Estilización

Después de leer los primeros dos capítulos del libro “El Príncipe de la Niebla” escrito por Carlos Ruiz Zafón, nuestra profesora nos otorgó una actividad en la que debíamos escribir un párrafo en base de la estilización usada en un párrafo específico del libro. 

 

“Llevaban más de cinco horas en el tren cuando, de súbito, al emerger de un oscuro túnel, una infinita lámina de luz y claridad espectral se extendió ante sus ojos. El azul eléctrico del mar resplandeciente bajo el sol del mediodía se grabó en su retina como una aparición sobrenatural. Mientras el tren seguía su camino a pocos metros del mar, Max sacó la cabeza por la ventanilla y sintió por primera vez el viento impregnado de olor a salitre sobre su piel.

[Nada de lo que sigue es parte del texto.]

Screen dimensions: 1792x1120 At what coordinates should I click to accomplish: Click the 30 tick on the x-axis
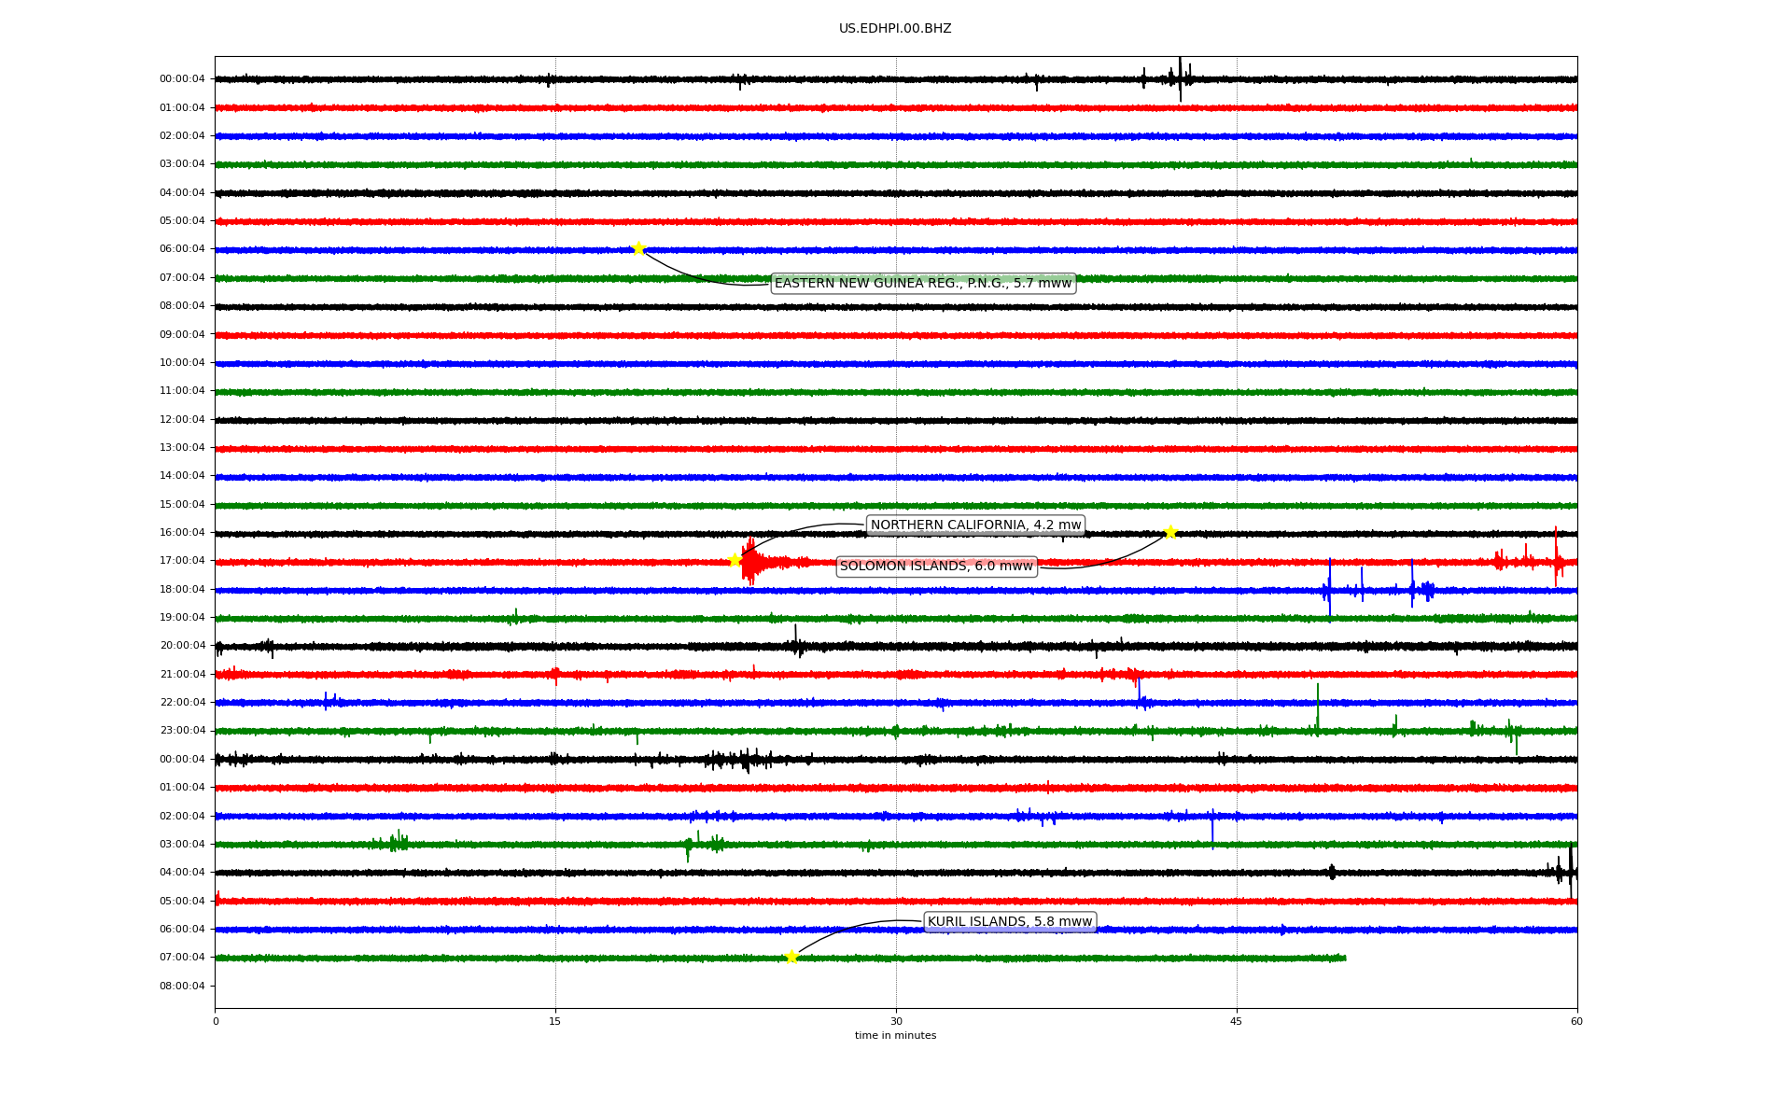pyautogui.click(x=896, y=1021)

Se volvió a mirar a su padre, que le contemplaba desde el extremo del compartimiento del tren con una sonrisa misteriosa, asintiendo a una pregunta que Max no había llegado a formular. Supo entonces que no importaba cuál fuera el destino de aquel viaje ni en qué estación se detuviera el tren; desde aquel día nunca viviría en un lugar desde el cual no pudiese ver cada mañana al despertar aquella luz azul y cegadora que ascendía hacia el cielo como un vapor mágico y transparente. Era una promesa que se había hecho a sí mismo.”

 

Llevaban más de 2 horas en el aeropuerto cuando, una luminosa y llamativa pantalla, comenzó a indicar que los pasajeros debían embarcar al avión. El preciso momento en que sus pies rozaron el piso del vehículo aéreo, se le dibujó una sonrisa resplandeciente en su rostro al saber que estaba emprendiendo el viaje de su vida. Cuando el avión por fin comenzó a tomar altura Abril empezó sentir los rayos del sol que iluminaban su asiento y creaban una perfecta imagen de lo que sería un vuelo para recordar. Miró a su madre con felicidad plena, haciendo notar un mar de sentimientos que simplemente se entendían con expresiones, sin necesidad de  emitir sonido alguno. Al mirar por la ventana podía contemplar el firmamento, en su azul más pleno, que completaba un increíble paisaje.  En ese preciso momento, ella supo que esa sería una travesía para nunca olvidar, y definitivamente para volver a vivenciar.